_Work to be completed:_
Only the lines from the one containing "राजनीति (16, 2518)" through the end of the entries should be repeated, exactly as they appear, first and last included.

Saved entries

--*--

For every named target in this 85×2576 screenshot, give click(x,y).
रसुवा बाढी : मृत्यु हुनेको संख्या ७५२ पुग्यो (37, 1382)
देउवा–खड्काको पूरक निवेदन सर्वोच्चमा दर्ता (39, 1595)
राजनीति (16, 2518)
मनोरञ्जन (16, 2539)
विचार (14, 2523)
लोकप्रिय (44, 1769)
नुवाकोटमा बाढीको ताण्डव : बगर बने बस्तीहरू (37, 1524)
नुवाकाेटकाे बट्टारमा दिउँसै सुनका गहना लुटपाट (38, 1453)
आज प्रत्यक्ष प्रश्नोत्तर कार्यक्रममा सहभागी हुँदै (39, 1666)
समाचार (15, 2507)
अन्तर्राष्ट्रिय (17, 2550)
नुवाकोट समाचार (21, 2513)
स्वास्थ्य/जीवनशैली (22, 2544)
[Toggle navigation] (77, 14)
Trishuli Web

--*--

_Completed task:_
राजनीति (16, 2518)
मनोरञ्जन (16, 2539)
विचार (14, 2523)
लोकप्रिय (44, 1769)
नुवाकोटमा बाढीको ताण्डव : बगर बने बस्तीहरू (37, 1524)
नुवाकाेटकाे बट्टारमा दिउँसै सुनका गहना लुटपाट (38, 1453)
आज प्रत्यक्ष प्रश्नोत्तर कार्यक्रममा सहभागी हुँदै (39, 1666)
समाचार (15, 2507)
अन्तर्राष्ट्रिय (17, 2550)
नुवाकोट समाचार (21, 2513)
स्वास्थ्य/जीवनशैली (22, 2544)
[Toggle navigation] (77, 14)
Trishuli Web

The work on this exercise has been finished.